What is meant by fat pad atrophy? [1]

A

Thinning and degeneration of the fat pad of the heel (soft tissue layer in between the skin and the heel bone)

This makes the heel bone more vulnerable to repetitive microtrauma. This can lead to chronic inflammation, bruising, swelling and pain within the heel bone.

17
Q

How does fat pad atrophy present? [1]

How can you meaure the level of fat pad atrophy? [1]

A

Symptoms are similar to plantar fasciitis, with pain and tenderness over the plantar aspect of the heel. Symptoms are worse with activities, particularly when barefoot on hard surfaces.

The thickness of the fat pad can be measured with an ultrasound scan.

18
Q

Describe what is meany by Morton’s neuroma [1]

A

Morton’s neuroma refers to the dysfunction of a nerve in the intermetatarsal space (between the toes) towards the top of the foot.
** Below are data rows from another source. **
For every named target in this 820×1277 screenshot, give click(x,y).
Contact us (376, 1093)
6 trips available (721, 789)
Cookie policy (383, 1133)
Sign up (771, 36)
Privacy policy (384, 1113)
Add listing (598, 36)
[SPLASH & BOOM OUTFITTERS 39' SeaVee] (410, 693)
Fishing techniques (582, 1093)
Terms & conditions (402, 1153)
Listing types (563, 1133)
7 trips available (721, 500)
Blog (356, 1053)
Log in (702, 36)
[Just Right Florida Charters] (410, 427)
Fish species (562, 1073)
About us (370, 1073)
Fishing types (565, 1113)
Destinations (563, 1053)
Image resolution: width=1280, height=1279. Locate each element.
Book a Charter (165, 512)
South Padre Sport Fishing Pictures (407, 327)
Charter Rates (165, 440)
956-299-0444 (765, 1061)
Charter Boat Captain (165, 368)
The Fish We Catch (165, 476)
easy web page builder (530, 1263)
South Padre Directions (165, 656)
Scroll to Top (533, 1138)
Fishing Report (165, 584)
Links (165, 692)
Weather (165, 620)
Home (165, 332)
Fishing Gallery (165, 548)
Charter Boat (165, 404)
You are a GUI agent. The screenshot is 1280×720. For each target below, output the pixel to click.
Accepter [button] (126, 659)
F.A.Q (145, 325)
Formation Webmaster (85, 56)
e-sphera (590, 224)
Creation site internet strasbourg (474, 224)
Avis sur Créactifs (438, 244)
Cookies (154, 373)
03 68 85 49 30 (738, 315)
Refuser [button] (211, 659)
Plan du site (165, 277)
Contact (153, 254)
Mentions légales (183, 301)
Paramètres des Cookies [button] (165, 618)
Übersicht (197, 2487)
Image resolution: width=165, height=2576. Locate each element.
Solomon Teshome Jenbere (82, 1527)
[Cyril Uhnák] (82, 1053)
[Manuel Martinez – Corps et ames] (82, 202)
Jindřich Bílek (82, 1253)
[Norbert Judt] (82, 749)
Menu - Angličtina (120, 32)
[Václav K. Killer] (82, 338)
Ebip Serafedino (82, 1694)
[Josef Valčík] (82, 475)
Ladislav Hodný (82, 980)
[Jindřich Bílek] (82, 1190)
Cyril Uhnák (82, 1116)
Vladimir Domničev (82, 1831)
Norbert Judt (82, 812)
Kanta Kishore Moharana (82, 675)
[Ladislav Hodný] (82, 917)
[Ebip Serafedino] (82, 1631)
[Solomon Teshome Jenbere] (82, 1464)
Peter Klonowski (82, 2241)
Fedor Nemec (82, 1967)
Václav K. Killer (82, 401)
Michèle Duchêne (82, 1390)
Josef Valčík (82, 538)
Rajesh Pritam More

The abnormal nerve is usually located between the third and fourth metatarsal.

19
Q

Describe the pathophysiology of Morton’s neuroma [+]

A

Mechanical stress on the nerve causes microtrauma to nerve and surrounding tissues

Proinflammatory cascade occurs, leads to fibroblast activation and collagen deposits around nerve; causing perineural fibrosis.

As the condition progresses, the nerve undergoes demyelination; affecting nerve signal transmission

The enlargement of the nerve and surrounding fibrotic tissue creates a mass effect - leads to the characteristic symptoms of Morton’s neuroma.

Defo dont need to know this much detail

20
Q

Describe the presentation of Morton’s neuroma [4]

A

forefoot pain
- most commonly in the third inter-metatarsophalangeal space
worse on walking.
- shooting or burning pain.

Patients may feel they have a pebble in their shoe

there may be loss of sensation distally in the toes

21
Q

What is Mulder’s click? [1]

A

Mulder’s click:
- one hand tries to hold the neuroma between the** finger and thumb**.
- The other hand squeezes the metatarsals together.
- A click may be heard as the neuroma moves between the metatarsal heads

22
Q

Describe the conservative [3] and surgical [2] management of Morton’s neuroma

A

Conservative Management:
* Footwear modification: Advise patients to wear shoes with a wide toe box and low heel. Custom orthotics or metatarsal pads may also be beneficial.
* Analgesia: Over-the-counter non-steroidal anti-inflammatory drugs (NSAIDs) can be used for pain relief.
* Corticosteroid injection: Intralesional corticosteroid injections can provide temporary relief. However, repeated injections should be avoided due to potential adverse effects such as fat pad atrophy.

Surgical Management:
* Neurectomy: This involves excision of the affected nerve segment and is usually reserved for severe cases or when other treatments have failed.
* Nerve decompression: This procedure aims to relieve pressure on the nerve by cutting nearby structures such as the deep transverse metatarsal ligament.

23
Q

What is a March Fracture? [1]

A

March fractures are a subtype of fatigue/stress fractures. They occur due to repeated concentrated trauma to a normal bone, classically the 2nd metatarsal of the foot but can occur in other weight-bearing bones of the lower limb and pelvis.